### EXERCISE OBJECTIVE
Please render everything from the first of the rows below down to the row containing "Integrity Homes Privacy Policy (39, 1285)", that row included, as a numbered list, leaving out any blank lines.
________________________
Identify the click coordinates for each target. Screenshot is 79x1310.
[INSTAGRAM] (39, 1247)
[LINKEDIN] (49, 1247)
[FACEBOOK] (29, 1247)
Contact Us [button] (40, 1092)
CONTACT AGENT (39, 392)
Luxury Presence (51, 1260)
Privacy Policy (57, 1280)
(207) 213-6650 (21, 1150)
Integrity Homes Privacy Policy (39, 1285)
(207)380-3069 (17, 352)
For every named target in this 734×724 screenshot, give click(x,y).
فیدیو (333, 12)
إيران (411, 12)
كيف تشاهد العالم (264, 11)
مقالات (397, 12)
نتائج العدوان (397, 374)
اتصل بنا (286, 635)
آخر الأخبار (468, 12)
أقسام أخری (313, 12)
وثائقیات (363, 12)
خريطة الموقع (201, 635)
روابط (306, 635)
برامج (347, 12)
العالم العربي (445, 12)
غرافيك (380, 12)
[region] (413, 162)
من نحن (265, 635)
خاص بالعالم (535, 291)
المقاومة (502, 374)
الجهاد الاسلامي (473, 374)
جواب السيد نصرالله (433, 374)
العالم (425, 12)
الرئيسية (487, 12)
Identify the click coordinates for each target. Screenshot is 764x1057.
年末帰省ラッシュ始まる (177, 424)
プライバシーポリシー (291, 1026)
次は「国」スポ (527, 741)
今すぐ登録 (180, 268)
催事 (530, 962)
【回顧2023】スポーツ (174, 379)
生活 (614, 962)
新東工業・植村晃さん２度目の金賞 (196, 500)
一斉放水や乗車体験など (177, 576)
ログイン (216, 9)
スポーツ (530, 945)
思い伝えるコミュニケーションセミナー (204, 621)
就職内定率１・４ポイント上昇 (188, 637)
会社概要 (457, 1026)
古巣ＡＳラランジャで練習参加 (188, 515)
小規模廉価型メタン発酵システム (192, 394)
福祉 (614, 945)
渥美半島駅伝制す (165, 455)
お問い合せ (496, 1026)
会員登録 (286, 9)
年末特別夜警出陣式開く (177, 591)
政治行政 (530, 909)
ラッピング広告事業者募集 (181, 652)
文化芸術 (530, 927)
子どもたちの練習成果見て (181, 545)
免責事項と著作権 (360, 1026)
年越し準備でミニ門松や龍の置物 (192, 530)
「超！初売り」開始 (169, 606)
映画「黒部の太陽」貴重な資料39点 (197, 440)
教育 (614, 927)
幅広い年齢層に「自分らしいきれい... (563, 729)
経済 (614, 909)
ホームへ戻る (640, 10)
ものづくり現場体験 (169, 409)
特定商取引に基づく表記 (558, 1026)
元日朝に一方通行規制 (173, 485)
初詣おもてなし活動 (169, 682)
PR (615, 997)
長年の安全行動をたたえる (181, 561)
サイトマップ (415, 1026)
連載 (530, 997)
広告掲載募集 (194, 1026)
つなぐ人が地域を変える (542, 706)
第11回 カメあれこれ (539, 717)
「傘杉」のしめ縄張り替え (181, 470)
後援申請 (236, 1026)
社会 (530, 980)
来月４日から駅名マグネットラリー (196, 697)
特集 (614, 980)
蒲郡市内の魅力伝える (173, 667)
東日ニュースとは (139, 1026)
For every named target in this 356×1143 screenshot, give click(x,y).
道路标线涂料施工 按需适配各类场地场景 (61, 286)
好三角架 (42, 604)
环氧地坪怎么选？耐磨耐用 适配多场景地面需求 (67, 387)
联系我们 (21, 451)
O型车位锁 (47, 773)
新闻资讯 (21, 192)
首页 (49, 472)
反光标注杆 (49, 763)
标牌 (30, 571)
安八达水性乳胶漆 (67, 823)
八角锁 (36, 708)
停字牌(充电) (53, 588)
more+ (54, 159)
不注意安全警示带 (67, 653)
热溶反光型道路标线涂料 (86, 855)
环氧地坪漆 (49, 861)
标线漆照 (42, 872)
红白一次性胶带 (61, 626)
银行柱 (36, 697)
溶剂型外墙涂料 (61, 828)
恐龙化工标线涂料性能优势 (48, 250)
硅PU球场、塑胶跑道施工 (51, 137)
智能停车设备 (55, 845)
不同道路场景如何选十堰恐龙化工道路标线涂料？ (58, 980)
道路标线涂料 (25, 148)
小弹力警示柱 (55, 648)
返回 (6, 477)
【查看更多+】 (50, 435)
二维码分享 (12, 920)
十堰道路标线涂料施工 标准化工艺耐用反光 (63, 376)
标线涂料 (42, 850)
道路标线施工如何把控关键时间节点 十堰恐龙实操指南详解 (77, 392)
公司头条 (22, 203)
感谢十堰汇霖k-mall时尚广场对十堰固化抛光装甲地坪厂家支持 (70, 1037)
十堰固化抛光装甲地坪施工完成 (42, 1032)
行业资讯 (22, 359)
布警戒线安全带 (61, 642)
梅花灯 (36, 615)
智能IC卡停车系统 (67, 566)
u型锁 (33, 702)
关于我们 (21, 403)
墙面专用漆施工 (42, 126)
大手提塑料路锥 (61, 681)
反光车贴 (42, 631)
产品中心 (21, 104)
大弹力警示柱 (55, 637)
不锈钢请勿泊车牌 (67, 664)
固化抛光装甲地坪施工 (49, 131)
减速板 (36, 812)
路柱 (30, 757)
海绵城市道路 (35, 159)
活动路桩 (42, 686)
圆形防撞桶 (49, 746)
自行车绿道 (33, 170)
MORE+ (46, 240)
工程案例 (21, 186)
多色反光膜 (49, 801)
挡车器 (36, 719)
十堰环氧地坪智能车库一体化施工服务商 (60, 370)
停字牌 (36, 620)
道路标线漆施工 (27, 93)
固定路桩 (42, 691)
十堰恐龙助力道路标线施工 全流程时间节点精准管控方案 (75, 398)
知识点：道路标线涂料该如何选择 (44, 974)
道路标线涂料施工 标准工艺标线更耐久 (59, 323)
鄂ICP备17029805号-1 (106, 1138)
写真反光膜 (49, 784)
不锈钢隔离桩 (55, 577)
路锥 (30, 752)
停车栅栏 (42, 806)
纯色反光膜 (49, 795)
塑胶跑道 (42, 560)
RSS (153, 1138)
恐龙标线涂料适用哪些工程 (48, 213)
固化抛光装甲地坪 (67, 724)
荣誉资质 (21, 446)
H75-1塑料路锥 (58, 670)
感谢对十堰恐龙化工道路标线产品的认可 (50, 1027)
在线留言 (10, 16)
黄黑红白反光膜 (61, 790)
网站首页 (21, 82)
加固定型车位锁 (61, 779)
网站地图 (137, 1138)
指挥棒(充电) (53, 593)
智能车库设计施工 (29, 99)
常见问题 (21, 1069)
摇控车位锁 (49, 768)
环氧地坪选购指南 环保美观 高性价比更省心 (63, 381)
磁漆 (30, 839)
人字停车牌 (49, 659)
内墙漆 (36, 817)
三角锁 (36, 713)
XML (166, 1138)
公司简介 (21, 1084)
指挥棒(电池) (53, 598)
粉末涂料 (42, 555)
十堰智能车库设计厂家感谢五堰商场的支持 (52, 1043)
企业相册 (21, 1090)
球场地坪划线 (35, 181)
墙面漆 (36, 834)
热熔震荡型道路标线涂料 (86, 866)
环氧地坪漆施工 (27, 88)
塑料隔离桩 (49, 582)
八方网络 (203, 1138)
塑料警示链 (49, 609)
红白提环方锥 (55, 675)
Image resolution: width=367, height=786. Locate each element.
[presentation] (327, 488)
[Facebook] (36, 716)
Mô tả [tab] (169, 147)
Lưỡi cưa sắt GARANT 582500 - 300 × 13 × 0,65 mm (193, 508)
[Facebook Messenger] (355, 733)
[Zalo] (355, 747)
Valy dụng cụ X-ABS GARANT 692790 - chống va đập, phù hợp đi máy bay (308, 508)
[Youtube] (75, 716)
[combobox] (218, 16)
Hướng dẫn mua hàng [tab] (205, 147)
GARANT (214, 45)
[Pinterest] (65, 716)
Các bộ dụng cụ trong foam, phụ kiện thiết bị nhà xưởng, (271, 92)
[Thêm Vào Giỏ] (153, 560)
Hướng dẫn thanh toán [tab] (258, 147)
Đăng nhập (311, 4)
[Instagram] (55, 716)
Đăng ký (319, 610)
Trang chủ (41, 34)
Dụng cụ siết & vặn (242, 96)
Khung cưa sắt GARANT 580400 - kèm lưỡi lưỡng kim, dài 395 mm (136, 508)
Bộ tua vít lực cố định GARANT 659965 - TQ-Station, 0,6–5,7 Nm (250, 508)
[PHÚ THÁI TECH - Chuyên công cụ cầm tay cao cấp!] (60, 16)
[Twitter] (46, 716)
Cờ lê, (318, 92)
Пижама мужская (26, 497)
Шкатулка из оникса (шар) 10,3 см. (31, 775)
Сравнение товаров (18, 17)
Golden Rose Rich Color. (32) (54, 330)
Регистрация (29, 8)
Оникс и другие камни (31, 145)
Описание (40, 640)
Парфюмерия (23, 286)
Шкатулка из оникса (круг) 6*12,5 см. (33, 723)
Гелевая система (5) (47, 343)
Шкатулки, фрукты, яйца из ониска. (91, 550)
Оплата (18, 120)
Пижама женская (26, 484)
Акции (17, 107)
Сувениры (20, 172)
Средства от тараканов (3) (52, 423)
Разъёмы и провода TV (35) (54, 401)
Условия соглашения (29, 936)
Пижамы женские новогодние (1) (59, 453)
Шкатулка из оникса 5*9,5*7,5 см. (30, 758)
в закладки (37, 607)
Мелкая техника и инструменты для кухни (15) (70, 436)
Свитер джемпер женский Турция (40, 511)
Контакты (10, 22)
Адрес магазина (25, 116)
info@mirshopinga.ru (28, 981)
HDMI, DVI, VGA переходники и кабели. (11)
________________________
### RESULT FOR THIS EXERCISE
1. Identify the click coordinates for each target. Screenshot is 79x1310.
2. [INSTAGRAM] (39, 1247)
3. [LINKEDIN] (49, 1247)
4. [FACEBOOK] (29, 1247)
5. Contact Us [button] (40, 1092)
6. CONTACT AGENT (39, 392)
7. Luxury Presence (51, 1260)
8. Privacy Policy (57, 1280)
9. (207) 213-6650 (21, 1150)
10. Integrity Homes Privacy Policy (39, 1285)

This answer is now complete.